> [Parts of the exercise]
**1.** Answer these questions from the article on Aaron Swartz:
(a) How old was Swartz when he died?
(b) What did Swartz help invent when he was 14?
(c) Under the plea deal offered two days before his death, how long would he have gone to jail?
**2.** Find every line in the entries that contains the string "Intertek", and copy each one.

++++ Selected extract ++++

Ever since the news leaked out that cyber wunderkind and activist, Aaron Swartz, had hanged himself in his Brooklyn apartment this past Friday, a growing number of people have felt compelled to write about the series of events that may have led the phenomenally gifted 26-year-old to end his life.
We know from friends and family that Swartz struggled with depression.. We also know that Swartz was facing federal trial on charges that he illegally downloaded millions of research papers from the scholarly database, JSTOR.
There’s no doubt that Swartz, who helped invent the RSS feed when he was 14, and who co-founded Reddit—among a longer list of accomplishments—did indeed download the millions of articles from JSTOR. No one questions those facts.
What many do question, however, is whether what was basicially an act of cyber civil disobedience that even JSTOR asked the feds not to pursue legally, should have led to criminal charges so severe that, had Swartz been convicted at the trial that was to have begun next month, he could have served 35 years in prison, and paid millions of dollars in fines. Even before the trial, the legal fight had pretty much drained him, financially.
And then, two days before he died, Swartz was offered a plea deal. The 35 years would come off the table, but he must go to jail for six months and plead guilty to 13 felony counts.

++++ Supplied information ++++

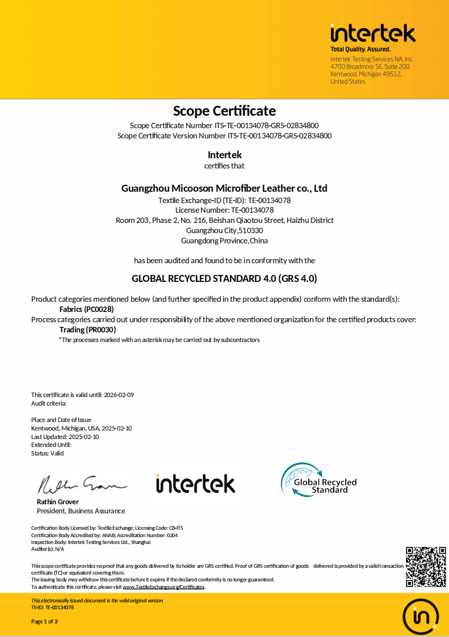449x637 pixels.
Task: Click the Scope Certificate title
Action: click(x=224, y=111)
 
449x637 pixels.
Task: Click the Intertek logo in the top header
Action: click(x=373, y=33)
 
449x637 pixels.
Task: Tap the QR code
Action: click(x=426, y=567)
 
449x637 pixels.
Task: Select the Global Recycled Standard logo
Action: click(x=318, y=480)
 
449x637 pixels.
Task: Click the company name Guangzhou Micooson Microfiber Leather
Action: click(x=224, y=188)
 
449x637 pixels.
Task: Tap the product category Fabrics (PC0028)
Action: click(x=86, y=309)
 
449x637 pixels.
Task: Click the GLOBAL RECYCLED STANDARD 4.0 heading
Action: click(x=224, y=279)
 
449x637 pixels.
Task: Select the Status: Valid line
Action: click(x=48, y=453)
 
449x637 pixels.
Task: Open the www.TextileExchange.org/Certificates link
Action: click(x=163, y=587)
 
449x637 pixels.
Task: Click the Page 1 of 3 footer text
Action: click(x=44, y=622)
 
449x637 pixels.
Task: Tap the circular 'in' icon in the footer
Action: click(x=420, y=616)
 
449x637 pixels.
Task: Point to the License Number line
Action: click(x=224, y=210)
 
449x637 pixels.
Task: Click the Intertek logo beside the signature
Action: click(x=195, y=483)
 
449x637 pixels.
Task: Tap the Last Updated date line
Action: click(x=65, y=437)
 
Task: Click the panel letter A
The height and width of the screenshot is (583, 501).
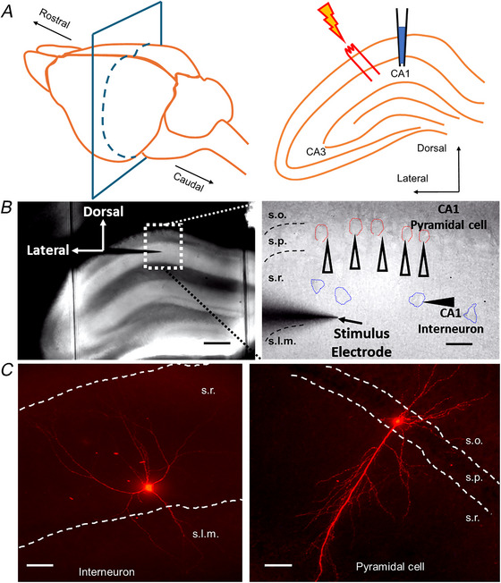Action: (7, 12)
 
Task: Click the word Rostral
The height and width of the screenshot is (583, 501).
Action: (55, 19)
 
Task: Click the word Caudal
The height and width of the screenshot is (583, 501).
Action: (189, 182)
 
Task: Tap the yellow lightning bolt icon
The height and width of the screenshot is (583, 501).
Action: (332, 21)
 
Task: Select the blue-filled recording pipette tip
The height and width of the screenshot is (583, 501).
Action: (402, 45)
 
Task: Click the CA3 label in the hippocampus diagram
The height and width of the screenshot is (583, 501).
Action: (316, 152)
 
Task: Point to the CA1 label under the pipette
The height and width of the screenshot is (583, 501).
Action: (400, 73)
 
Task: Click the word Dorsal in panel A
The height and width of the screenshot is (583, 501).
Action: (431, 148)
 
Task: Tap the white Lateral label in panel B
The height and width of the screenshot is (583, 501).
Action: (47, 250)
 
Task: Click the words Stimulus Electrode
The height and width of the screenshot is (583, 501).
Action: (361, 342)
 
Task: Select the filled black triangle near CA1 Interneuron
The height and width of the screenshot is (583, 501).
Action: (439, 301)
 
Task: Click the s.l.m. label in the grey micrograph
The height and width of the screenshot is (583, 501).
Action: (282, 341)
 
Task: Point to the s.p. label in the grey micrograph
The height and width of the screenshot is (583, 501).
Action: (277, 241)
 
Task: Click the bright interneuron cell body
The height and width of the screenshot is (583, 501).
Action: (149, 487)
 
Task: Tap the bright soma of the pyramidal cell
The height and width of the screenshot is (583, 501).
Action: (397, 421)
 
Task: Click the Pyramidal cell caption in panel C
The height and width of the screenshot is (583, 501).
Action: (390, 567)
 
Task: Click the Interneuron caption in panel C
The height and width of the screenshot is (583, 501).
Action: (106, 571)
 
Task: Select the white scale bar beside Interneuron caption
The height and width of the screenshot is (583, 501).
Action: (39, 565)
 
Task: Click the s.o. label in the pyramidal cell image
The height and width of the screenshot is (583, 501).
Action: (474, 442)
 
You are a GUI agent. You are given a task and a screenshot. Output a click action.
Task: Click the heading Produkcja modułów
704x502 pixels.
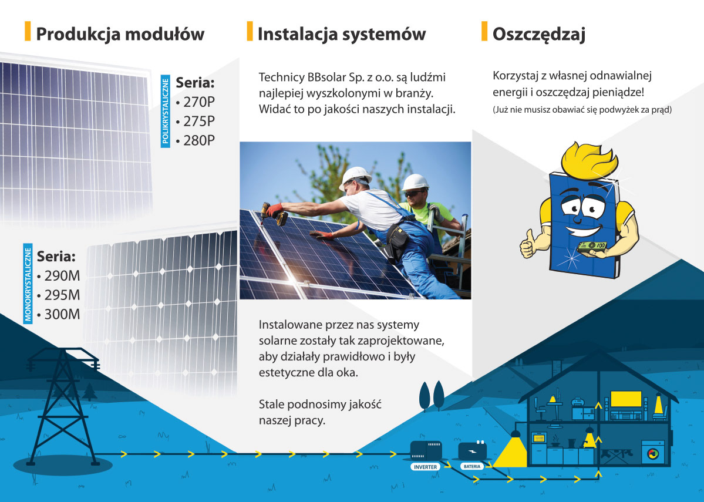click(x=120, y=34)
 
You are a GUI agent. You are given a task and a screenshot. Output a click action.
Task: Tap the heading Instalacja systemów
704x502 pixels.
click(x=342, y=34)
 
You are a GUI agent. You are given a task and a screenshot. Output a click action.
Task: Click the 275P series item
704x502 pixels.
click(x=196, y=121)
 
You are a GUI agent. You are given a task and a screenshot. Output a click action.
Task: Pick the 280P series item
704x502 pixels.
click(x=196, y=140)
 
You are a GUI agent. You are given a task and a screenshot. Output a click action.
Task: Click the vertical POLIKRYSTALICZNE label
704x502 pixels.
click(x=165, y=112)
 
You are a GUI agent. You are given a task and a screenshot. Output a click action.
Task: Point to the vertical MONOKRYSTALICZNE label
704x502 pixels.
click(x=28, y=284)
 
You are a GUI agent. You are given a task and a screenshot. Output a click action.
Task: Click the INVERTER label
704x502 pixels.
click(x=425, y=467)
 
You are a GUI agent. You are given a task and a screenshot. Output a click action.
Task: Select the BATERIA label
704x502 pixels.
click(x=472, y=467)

++++

> [Solutions below]
**1.**
(a) 26
(b) The RSS feed
(c) Six months

**2.**
Task: Click the Intertek logo in the top header
Task: Click the Intertek logo beside the signature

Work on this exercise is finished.